* _What you have to do_: In this exercise, each record below is to be written out again exactly.

* _Data extract_:
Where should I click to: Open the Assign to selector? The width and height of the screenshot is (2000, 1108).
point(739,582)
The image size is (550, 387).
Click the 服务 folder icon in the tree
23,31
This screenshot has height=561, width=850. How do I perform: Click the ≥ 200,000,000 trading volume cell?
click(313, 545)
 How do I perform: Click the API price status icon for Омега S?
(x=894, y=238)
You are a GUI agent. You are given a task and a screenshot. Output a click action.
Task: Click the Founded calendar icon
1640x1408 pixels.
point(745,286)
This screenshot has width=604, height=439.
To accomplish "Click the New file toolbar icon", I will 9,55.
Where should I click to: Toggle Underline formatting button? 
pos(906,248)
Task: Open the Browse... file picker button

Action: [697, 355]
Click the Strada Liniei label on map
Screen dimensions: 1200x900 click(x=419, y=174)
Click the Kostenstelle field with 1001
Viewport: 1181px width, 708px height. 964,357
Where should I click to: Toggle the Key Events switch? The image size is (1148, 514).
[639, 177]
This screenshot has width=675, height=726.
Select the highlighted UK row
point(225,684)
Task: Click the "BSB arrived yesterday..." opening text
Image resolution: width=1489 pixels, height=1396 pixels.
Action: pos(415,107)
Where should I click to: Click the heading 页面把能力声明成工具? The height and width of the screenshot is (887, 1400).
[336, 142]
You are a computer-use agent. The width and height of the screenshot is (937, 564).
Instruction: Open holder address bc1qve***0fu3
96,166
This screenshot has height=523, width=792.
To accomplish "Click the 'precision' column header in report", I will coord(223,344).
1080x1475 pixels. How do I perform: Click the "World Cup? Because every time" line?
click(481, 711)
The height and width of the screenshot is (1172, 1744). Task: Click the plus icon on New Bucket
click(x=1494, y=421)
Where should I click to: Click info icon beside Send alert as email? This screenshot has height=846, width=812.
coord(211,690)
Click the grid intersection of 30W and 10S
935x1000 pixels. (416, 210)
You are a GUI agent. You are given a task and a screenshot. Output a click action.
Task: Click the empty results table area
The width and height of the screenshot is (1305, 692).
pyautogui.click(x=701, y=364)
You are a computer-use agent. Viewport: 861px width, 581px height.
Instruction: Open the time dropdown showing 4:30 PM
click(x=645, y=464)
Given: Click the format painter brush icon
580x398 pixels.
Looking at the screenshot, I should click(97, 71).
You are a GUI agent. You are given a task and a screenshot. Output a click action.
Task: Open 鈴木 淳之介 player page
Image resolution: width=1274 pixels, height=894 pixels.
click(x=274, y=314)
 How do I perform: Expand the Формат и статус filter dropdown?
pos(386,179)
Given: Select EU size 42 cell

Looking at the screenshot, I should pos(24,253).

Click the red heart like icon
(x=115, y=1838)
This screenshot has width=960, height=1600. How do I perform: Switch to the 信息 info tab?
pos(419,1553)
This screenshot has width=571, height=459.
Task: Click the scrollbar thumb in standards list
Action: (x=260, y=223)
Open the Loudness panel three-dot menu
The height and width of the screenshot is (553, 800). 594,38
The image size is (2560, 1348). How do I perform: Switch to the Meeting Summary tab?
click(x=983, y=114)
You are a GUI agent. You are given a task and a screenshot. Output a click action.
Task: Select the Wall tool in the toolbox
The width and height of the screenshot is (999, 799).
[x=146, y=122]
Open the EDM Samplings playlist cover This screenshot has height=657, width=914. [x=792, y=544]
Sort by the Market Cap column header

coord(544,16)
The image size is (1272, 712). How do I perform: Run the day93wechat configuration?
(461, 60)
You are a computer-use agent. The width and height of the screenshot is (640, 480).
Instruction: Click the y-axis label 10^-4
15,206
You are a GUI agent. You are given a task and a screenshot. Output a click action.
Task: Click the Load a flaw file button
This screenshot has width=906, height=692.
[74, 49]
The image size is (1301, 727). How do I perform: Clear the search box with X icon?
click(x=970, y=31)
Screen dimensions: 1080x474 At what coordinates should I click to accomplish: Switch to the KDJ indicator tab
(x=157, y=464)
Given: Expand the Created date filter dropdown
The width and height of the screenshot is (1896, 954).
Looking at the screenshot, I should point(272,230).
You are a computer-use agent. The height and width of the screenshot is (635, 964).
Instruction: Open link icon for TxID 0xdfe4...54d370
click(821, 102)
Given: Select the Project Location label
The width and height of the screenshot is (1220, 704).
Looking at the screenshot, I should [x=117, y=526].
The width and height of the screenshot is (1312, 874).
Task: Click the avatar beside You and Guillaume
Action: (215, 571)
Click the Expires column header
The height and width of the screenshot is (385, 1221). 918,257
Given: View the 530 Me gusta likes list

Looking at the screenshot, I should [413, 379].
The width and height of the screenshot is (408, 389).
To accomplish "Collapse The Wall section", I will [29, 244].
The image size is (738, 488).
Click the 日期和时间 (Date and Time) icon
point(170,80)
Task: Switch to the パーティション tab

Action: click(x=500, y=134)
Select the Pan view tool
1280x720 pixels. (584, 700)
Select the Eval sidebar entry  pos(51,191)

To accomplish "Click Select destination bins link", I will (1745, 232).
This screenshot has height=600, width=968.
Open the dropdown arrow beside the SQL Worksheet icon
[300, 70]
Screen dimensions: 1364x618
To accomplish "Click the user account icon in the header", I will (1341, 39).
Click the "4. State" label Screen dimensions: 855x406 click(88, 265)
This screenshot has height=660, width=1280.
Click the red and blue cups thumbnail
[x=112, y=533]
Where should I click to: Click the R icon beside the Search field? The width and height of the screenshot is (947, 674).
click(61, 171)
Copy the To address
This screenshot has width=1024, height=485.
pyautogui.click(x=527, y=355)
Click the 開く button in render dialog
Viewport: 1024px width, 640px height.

* _Exercise answer_:
Where should I click to: Open the Assign to selector? The width and height of the screenshot is (2000, 1108).
point(739,582)
The image size is (550, 387).
Click the 服务 folder icon in the tree
23,31
This screenshot has height=561, width=850. How do I perform: Click the ≥ 200,000,000 trading volume cell?
click(313, 545)
 How do I perform: Click the API price status icon for Омега S?
(x=894, y=238)
You are a GUI agent. You are given a task and a screenshot. Output a click action.
Task: Click the Founded calendar icon
1640x1408 pixels.
point(745,286)
This screenshot has width=604, height=439.
To accomplish "Click the New file toolbar icon", I will 9,55.
Where should I click to: Toggle Underline formatting button? 
pos(906,248)
Task: Open the Browse... file picker button

Action: [697, 355]
Click the Strada Liniei label on map
Screen dimensions: 1200x900 click(x=419, y=174)
Click the Kostenstelle field with 1001
Viewport: 1181px width, 708px height. 964,357
Where should I click to: Toggle the Key Events switch? The image size is (1148, 514).
[639, 177]
This screenshot has width=675, height=726.
Select the highlighted UK row
point(225,684)
Task: Click the "BSB arrived yesterday..." opening text
Image resolution: width=1489 pixels, height=1396 pixels.
Action: pos(415,107)
Where should I click to: Click the heading 页面把能力声明成工具? The height and width of the screenshot is (887, 1400).
[336, 142]
You are a computer-use agent. The width and height of the screenshot is (937, 564).
Instruction: Open holder address bc1qve***0fu3
96,166
This screenshot has height=523, width=792.
To accomplish "Click the 'precision' column header in report", I will coord(223,344).
1080x1475 pixels. How do I perform: Click the "World Cup? Because every time" line?
click(481, 711)
The height and width of the screenshot is (1172, 1744). Task: Click the plus icon on New Bucket
click(x=1494, y=421)
Where should I click to: Click info icon beside Send alert as email? This screenshot has height=846, width=812.
coord(211,690)
Click the grid intersection of 30W and 10S
935x1000 pixels. (416, 210)
You are a GUI agent. You are given a task and a screenshot. Output a click action.
Task: Click the empty results table area
The width and height of the screenshot is (1305, 692).
pyautogui.click(x=701, y=364)
You are a computer-use agent. Viewport: 861px width, 581px height.
Instruction: Open the time dropdown showing 4:30 PM
click(x=645, y=464)
Given: Click the format painter brush icon
580x398 pixels.
Looking at the screenshot, I should click(97, 71).
You are a GUI agent. You are given a task and a screenshot. Output a click action.
Task: Open 鈴木 淳之介 player page
Image resolution: width=1274 pixels, height=894 pixels.
click(x=274, y=314)
 How do I perform: Expand the Формат и статус filter dropdown?
pos(386,179)
Given: Select EU size 42 cell

Looking at the screenshot, I should pos(24,253).

Click the red heart like icon
(x=115, y=1838)
This screenshot has width=960, height=1600. How do I perform: Switch to the 信息 info tab?
pos(419,1553)
This screenshot has width=571, height=459.
Task: Click the scrollbar thumb in standards list
Action: (x=260, y=223)
Open the Loudness panel three-dot menu
The height and width of the screenshot is (553, 800). 594,38
The image size is (2560, 1348). How do I perform: Switch to the Meeting Summary tab?
click(x=983, y=114)
You are a GUI agent. You are given a task and a screenshot. Output a click action.
Task: Select the Wall tool in the toolbox
The width and height of the screenshot is (999, 799).
[x=146, y=122]
Open the EDM Samplings playlist cover This screenshot has height=657, width=914. [x=792, y=544]
Sort by the Market Cap column header

coord(544,16)
The image size is (1272, 712). How do I perform: Run the day93wechat configuration?
(461, 60)
You are a computer-use agent. The width and height of the screenshot is (640, 480).
Instruction: Click the y-axis label 10^-4
15,206
You are a GUI agent. You are given a task and a screenshot. Output a click action.
Task: Click the Load a flaw file button
This screenshot has width=906, height=692.
[74, 49]
The image size is (1301, 727). How do I perform: Clear the search box with X icon?
click(x=970, y=31)
Screen dimensions: 1080x474 At what coordinates should I click to accomplish: Switch to the KDJ indicator tab
(x=157, y=464)
Given: Expand the Created date filter dropdown
The width and height of the screenshot is (1896, 954).
Looking at the screenshot, I should point(272,230).
You are a computer-use agent. The height and width of the screenshot is (635, 964).
Instruction: Open link icon for TxID 0xdfe4...54d370
click(821, 102)
Given: Select the Project Location label
The width and height of the screenshot is (1220, 704).
Looking at the screenshot, I should [x=117, y=526].
The width and height of the screenshot is (1312, 874).
Task: Click the avatar beside You and Guillaume
Action: (215, 571)
Click the Expires column header
The height and width of the screenshot is (385, 1221). 918,257
Given: View the 530 Me gusta likes list

Looking at the screenshot, I should [413, 379].
The width and height of the screenshot is (408, 389).
To accomplish "Collapse The Wall section", I will [29, 244].
The image size is (738, 488).
Click the 日期和时间 (Date and Time) icon
point(170,80)
Task: Switch to the パーティション tab

Action: click(x=500, y=134)
Select the Pan view tool
1280x720 pixels. (584, 700)
Select the Eval sidebar entry  pos(51,191)

To accomplish "Click Select destination bins link", I will (1745, 232).
This screenshot has height=600, width=968.
Open the dropdown arrow beside the SQL Worksheet icon
[300, 70]
Screen dimensions: 1364x618
To accomplish "Click the user account icon in the header", I will (1341, 39).
Click the "4. State" label Screen dimensions: 855x406 click(88, 265)
This screenshot has height=660, width=1280.
Click the red and blue cups thumbnail
[x=112, y=533]
Where should I click to: Click the R icon beside the Search field? The width and height of the screenshot is (947, 674).
click(61, 171)
Copy the To address
This screenshot has width=1024, height=485.
pyautogui.click(x=527, y=355)
Click the 開く button in render dialog
Viewport: 1024px width, 640px height.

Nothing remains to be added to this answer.